Aside from other inaccuracies, the US unemployment figures do not cover the agriculture sector. American farmers cannot be happy after China retaliated to Trump’s tariffs by imposing tax on their soybeans – about 60 per cent of US soybeans are exported to China.
Perhaps we shouldn’t be too optimistic over the latest US job figures, despite the tendency of mainstream media like Fox News and CNBC to present a brighter picture of the economy that favours President Trump.
The US Labour Bureau’s August employment figures actually show that 3,000 manufacturing jobs were lost, most of them from the auto sector, while the combined addition of 93,000 jobs that the government originally reported for May, June and July was revised down to 62,000.
Immigrant departures and employment restrictions mean many jobs previously filled by migrants are returning to Americans; these jobs are not newly created.
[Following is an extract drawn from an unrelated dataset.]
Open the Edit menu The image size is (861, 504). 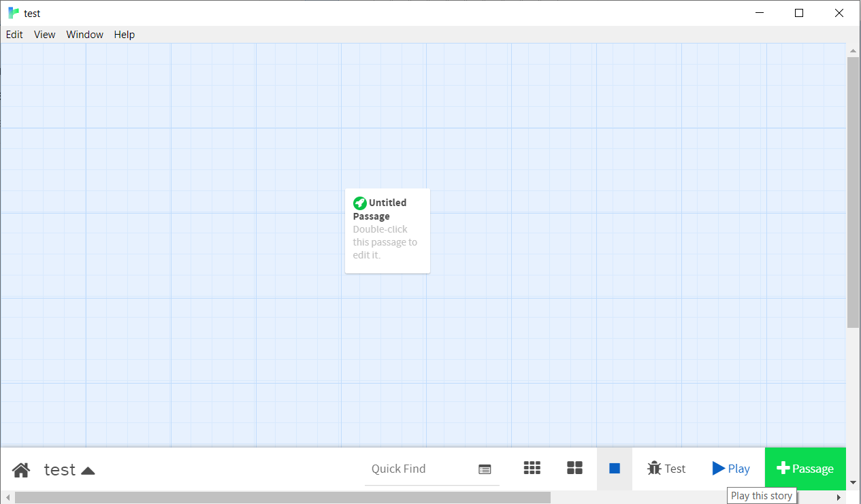(14, 35)
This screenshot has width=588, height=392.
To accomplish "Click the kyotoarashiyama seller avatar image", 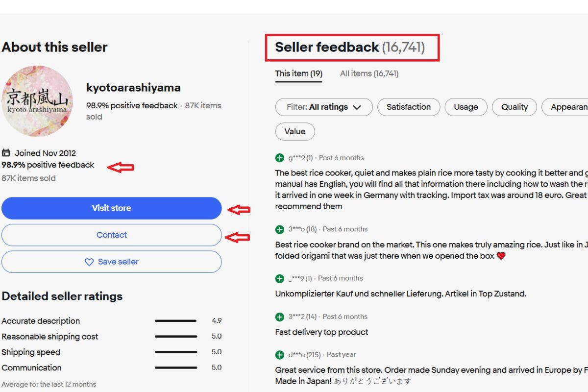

This could also be the reason why there is a shortage of labour in the market.
Donald Trump’s tactic of levying sanctions against any nation or person that gets in his way is weakening the status of the dollar as international reserve currency and accelerating the “de-dollarisation” process. To avoid sanctions, Russia and Iran are using yuan as petro-currency instead of dollars, and China is launching the Cross-border Interbank Payment System (CIPS) as an alternative to the Swift clearing system dominated by the US.
Import tariffs imposed by the US, especially on China, will eventually lead to slower economic growth as well as rising inflation in the US.
Those who are currently saying “Thank you, Donald!” are not just his supporters, but also the foes of the United States.